Предводитель столичной нечисти с удовольствием, до дыма и вони, потер лапы. Сатанинскому отродью не было дано знать будущее, а прошлое все они вымазали дерьмом. И только нечистые дела превозносились до небес записными историками. Нечистые, как сказал бы Аэроплан Леонидович, самые заядлые актуальщики в мире, занимают исключительно первые места по злободневности. Грядущее для самого захудалого чертенка было привлекательно, как для кота валерьянка. Оно пьянило и неудержимо влекло к себе, и жажда была настолько велика, что все специалисты по будущему, как правило, от Лукавого — или свет несущие люциферы, или же от них профессора и академики науки, питающие страсть к раскрашиванию грядущего в пастельные тона. Надо ли особо подчеркивать то прискорбное обстоятельство, что твердо обещанные в России перемены к лучшему никогда не сбываются?

Великий Дедка мог решиться посмотреть будущее, но если бы он сделал это, то в будущем и остался бы навсегда. Прямого сообщения настоящего с будущим нет, иначе невозможно было бы естественное развитие. Ему было вполне достаточно того, что будущее существовало, стало быть, человечеству еще немало придется пострадать на своей грешной земле и напрасно оно живет так, словно уже наступил последний день, словно впереди лишь жуткое и пустое Ничто.

Великий Дедка знал, чем закончится нынешняя встреча с Всемосковским Лукавым. И поэтому он прокручивал в памяти события последнего времени, не желая допустить ошибки со своей стороны. Он предчувствовал свою ошибку, но понять, в чем она состоит, не мог — видимо, в их соперничество стал вмешиваться сам Вселенский Сатана. Предводитель московской нечистой силы в последние дни явно комплексовал, и особенно это стало ясно Дедке из его рассуждений после посещения Степкой Лапшиным «Бес-кудниковской коммуны».

— Вот вы, поди, и не задумывались над тем, что я, окаянный, захотел сделать людьми счастливыми? — спросил он тогда с большим раздражением. — Мы, нечистые, эксплуатируем прошлое, поскольку настоящего никакого нет.

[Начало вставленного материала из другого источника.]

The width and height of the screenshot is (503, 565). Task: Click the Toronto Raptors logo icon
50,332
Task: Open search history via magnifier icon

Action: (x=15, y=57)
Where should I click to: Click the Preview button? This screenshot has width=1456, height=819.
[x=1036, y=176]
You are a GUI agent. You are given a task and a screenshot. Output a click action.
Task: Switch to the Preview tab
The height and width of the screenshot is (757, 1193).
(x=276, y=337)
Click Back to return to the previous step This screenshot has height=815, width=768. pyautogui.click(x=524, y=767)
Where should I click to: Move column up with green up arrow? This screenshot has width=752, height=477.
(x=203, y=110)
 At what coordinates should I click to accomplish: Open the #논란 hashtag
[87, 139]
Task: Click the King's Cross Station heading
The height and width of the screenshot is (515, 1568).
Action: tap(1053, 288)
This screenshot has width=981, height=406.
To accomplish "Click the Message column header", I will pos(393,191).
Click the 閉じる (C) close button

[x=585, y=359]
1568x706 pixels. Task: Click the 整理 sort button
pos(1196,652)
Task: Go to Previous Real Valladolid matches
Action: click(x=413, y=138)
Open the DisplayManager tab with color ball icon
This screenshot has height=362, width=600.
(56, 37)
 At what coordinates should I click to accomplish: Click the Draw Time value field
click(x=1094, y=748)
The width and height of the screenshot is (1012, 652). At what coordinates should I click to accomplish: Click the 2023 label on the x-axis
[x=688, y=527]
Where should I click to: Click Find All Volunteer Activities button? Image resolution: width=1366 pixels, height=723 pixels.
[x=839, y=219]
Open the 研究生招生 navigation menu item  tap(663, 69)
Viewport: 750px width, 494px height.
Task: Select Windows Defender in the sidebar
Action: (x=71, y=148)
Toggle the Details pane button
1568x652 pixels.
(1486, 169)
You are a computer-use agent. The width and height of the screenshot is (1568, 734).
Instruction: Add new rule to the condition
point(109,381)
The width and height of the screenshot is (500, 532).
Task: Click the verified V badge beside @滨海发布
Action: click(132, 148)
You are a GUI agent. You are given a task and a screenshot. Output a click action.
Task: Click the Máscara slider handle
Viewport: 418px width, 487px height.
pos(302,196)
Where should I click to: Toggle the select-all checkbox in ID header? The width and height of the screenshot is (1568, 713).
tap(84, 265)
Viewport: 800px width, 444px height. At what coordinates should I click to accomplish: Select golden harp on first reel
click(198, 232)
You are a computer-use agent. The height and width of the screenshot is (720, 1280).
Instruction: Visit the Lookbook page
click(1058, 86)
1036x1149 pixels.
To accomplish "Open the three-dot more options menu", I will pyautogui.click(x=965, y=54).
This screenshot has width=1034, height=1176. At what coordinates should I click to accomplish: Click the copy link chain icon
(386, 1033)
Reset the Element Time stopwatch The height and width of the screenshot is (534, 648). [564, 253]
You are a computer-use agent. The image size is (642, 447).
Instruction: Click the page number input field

Настоящее мгновенно превращается в прошлое, и этот миг, как он называется в одной песне, отнюдь не является жизнью. Жизнь — это прошлое, вот почему она озабочена своим будущим. Борьба за лучшее будущее ведется хомо сапиенсом самыми бесчеловечными способами. Двадцатый век в этом смысле самый окаянный. Именно мы, нечистые, отодвинули от человека пределы преступления так далеко, что переплюнуть по жестокости Гитлера, Сталина, Пол Пота и их соратников практически невозможно без применения оружия массового поражения. И что же? Вместо Гитлера появились люди с теорией «золотого миллиарда» — тот же фашизм и тот же расизм, но экономический, отказывающий в счастье большинству человечества. А между тем, человеческая память накопила столько горючего материала, настолько перенасыщена сведениями, фактами, конкретными виновниками конкретных преступлений, национальными обидами, межрелигиозными распрями, политическими противоречиями, недружелюбием, эгоизмом, территориальными претензиями, желаниями отомстить обидчику, что, право же, эта угроза ничуть не меньше термоядерной. То есть, прошлое человечества стало самой большой угрозой его будущему. Жизнь стала угрозой самой Жизни.

Мы слуги Знания. А знание — это, прежде всего, память. Она прекрасный инструмент, но… Откровенно говоря, ни в одном из предыдущих веков нечистой силе так не удавалось расчеловечивание, как в двадцатом. Очень легко стало лишать людей того, по причине чего они и называются людьми: чести, достоинства, порядочности, благородства, веры, верности, родительского и сыновнего чувств, чувства долга, любви к родине, к родным гробам, к традициям, между прочим, и к истории. Люди с поразительной легкостью стали отказываться от десяти заповедей. Вместо них, правда, придумали принципы, чтобы окончательно забыть о заповедях. Память человеческая все больше становится в этих условиях памятью о Зле. Нам, лукавым, и совращать нынешних людей-то незачем — народ поистине к разврату давно готов. А это путь — в Никуда.

— Если я не ошибаюсь, вы предлагаете во имя спасения человечества лишить его памяти? Но для этого его надо уничтожить, по крайней мере, организовать нечто подобное всемирному потопу. Было бы, конечно, странным, ваше высокосатанинство, если бы вы, заботясь о несчастном человечестве, не хотели бы погубить его окончательно. Люди, если они, конечно, еще люди, а не биосистемы для собственного потребления, непременно захотят выжить с багажом своей памяти, своей не очень красивой истории. Для этого они должны научиться прощать ближнему. Вспомнить о христианском всепрощении…

— И вы — сгусток язычества, вновь толкуете о Боге, о христианском смирении и всепрощении?

— Да, ибо простить — это не только понять. Это конец Злу.

— Конец Злу? А ведь это тогда и конец Добра! — задохнулся от возмущения Всемосковский Лукавый и неожиданно взмыл в небо…

Великий Дедка знал, что разговор будет продолжен именно теперь.

— Помнится, вы предрекали конец Злу? — пытливым огнем сверкнули бесовские глаза.

— Не столько конец Злу, сколько наступление эпохи понимания. Извините, но люди и без вашего наущения творят друг другу сегодня столько пакостей, что я поражаюсь нерешительности Вселенского Сатаны в деле сокращения лукавого аппарата.

— Извините, но это уже вмешательство в наши внутренние дела.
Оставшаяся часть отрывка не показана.